His sound seems totally original, and breathtaking in its organisation. Nothing is actually left to chance. Crunchy sounds can be repeated; they are an intrinsic part of a system of which he is in charge. I’m a big admirer of Mark Tucker’s paper ‘Mainstreaming Monk: The Ellington Album’ in the Black Music Research Journal 19/2 (1999). I read this when I was PhD-ing, and it brought into focus stuff that I hadn’t thought about in such terms myself but which made absolute sense to me. Riverside Records wanted to make Monk acceptable to a wider audience, so they had him do a record of Ellington tunes. Tucker writes:
In its neutral affect and half-hearted delivery, the record conveys a message of resistance – to commercialism, to critical notions of kinship and tradition within the jazz world, and most of all, to the power leveled by those in the music business who controlled the means of production and distribution. In making the Ellington album bland and unexceptional, Monk announced that he would not be pushed into the mainstream – let the mainstream come to him instead. He challenged anyone to wrest from him the artistic freedom that he claimed as his and his alone. Monk realized that he could pay no greater tribute to Ellington than to declare absolute musical independence.
It’s the last point that I take most enthusiastically to heart. I’ve dreamed of taking my trio on the road to all the festivals announcing a Monk tribute show, so that when the punters come along expecting us to play ‘Round midnight’ or ‘Epistrophy’ or ‘Four in one’ but instead hear my originals, I can say, that’s the example I took from him. Do your own damn’ thing. The great example from model creative artists is their creativity. That’s what’s to be emulated. Tribute shows tell a rather depressing story; the effort to honour a model by seeking to reproduce his or her creative effort seems sadly wasteful and even defeatist. As though everything had already been said and all we could hope to do was measure up, in imitation. Ridiculous, eh.
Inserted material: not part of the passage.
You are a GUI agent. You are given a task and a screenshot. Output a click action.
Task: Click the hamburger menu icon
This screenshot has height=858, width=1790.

There is definitely a place for transcription, and what Seb is doing in La La Land is entirely defensible as he seeks to get to the middle of what Monk is up to. But it’s what you do with it after that that really counts. Monk’s example goes so far beyond the notes that he played.
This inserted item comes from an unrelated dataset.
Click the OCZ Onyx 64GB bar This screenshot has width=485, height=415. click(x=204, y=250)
*Actually Roberts himself didn’t actually say this, it was the author of the liner notes on Deep in the Shed (Novus/BMG, 1990), Stanley Crouch. But to put it in context: ‘[T]he lessons of Thelonious Monk have not been lost on this young man. Of the grand master, Roberts says, “When you play one of Monk’s blues, you can’t just play the head and then start to improvise. His music is so strong and so logical it defines the direction of the improvisation.”‘ So, you know, he was looking pretty serious. I felt I could take a lead.